Problem description: Convert every one of the rows below into a JSON list of strings, one string per line, leaving out blank lines.

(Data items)
>>
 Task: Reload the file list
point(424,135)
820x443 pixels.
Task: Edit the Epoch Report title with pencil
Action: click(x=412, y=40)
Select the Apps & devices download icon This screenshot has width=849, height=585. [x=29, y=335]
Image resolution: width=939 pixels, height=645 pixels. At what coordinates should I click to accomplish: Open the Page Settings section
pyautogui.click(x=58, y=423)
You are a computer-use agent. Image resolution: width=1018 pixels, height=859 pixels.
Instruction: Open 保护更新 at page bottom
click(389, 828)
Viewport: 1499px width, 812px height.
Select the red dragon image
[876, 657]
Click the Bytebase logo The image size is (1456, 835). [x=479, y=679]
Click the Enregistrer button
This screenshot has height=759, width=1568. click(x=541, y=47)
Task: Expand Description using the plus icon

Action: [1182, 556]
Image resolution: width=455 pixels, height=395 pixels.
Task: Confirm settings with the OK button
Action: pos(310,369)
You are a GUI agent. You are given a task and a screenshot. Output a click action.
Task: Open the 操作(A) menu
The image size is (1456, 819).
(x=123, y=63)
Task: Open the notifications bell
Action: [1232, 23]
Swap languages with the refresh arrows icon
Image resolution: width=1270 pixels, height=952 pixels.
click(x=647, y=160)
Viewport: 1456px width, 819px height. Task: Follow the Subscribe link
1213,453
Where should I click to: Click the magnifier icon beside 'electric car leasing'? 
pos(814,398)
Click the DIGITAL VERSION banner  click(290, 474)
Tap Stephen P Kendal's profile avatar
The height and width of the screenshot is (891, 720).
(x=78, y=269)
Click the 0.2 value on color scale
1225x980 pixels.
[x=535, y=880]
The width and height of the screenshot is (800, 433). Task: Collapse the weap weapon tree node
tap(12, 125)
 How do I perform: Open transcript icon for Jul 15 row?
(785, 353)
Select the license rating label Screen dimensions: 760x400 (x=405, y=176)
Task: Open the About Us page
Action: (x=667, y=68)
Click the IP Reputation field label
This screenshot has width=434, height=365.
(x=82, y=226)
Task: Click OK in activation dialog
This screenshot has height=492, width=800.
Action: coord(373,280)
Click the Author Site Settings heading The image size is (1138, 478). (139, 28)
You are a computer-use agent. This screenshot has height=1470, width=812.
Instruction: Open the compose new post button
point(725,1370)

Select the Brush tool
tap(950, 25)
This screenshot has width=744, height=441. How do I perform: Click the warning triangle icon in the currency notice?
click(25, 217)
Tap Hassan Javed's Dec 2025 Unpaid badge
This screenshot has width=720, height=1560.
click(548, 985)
<<
Task solution:
[
  " Task: Reload the file list",
  "point(424,135)",
  "820x443 pixels.",
  "Task: Edit the Epoch Report title with pencil",
  "Action: click(x=412, y=40)",
  "Select the Apps & devices download icon This screenshot has width=849, height=585. [x=29, y=335]",
  "Image resolution: width=939 pixels, height=645 pixels. At what coordinates should I click to accomplish: Open the Page Settings section",
  "pyautogui.click(x=58, y=423)",
  "You are a computer-use agent. Image resolution: width=1018 pixels, height=859 pixels.",
  "Instruction: Open 保护更新 at page bottom",
  "click(389, 828)",
  "Viewport: 1499px width, 812px height.",
  "Select the red dragon image",
  "[876, 657]",
  "Click the Bytebase logo The image size is (1456, 835). [x=479, y=679]",
  "Click the Enregistrer button",
  "This screenshot has height=759, width=1568. click(x=541, y=47)",
  "Task: Expand Description using the plus icon",
  "Action: [1182, 556]",
  "Image resolution: width=455 pixels, height=395 pixels.",
  "Task: Confirm settings with the OK button",
  "Action: pos(310,369)",
  "You are a GUI agent. You are given a task and a screenshot. Output a click action.",
  "Task: Open the 操作(A) menu",
  "The image size is (1456, 819).",
  "(x=123, y=63)",
  "Task: Open the notifications bell",
  "Action: [1232, 23]",
  "Swap languages with the refresh arrows icon",
  "Image resolution: width=1270 pixels, height=952 pixels.",
  "click(x=647, y=160)",
  "Viewport: 1456px width, 819px height. Task: Follow the Subscribe link",
  "1213,453",
  "Where should I click to: Click the magnifier icon beside 'electric car leasing'? ",
  "pos(814,398)",
  "Click the DIGITAL VERSION banner  click(290, 474)",
  "Tap Stephen P Kendal's profile avatar",
  "The height and width of the screenshot is (891, 720).",
  "(x=78, y=269)",
  "Click the 0.2 value on color scale",
  "1225x980 pixels.",
  "[x=535, y=880]",
  "The width and height of the screenshot is (800, 433). Task: Collapse the weap weapon tree node",
  "tap(12, 125)",
  " How do I perform: Open transcript icon for Jul 15 row?",
  "(785, 353)",
  "Select the license rating label Screen dimensions: 760x400 (x=405, y=176)",
  "Task: Open the About Us page",
  "Action: (x=667, y=68)",
  "Click the IP Reputation field label",
  "This screenshot has width=434, height=365.",
  "(x=82, y=226)",
  "Task: Click OK in activation dialog",
  "This screenshot has height=492, width=800.",
  "Action: coord(373,280)",
  "Click the Author Site Settings heading The image size is (1138, 478). (139, 28)",
  "You are a computer-use agent. This screenshot has height=1470, width=812.",
  "Instruction: Open the compose new post button",
  "point(725,1370)",
  "Select the Brush tool",
  "tap(950, 25)",
  "This screenshot has width=744, height=441. How do I perform: Click the warning triangle icon in the currency notice?",
  "click(25, 217)",
  "Tap Hassan Javed's Dec 2025 Unpaid badge",
  "This screenshot has width=720, height=1560.",
  "click(548, 985)"
]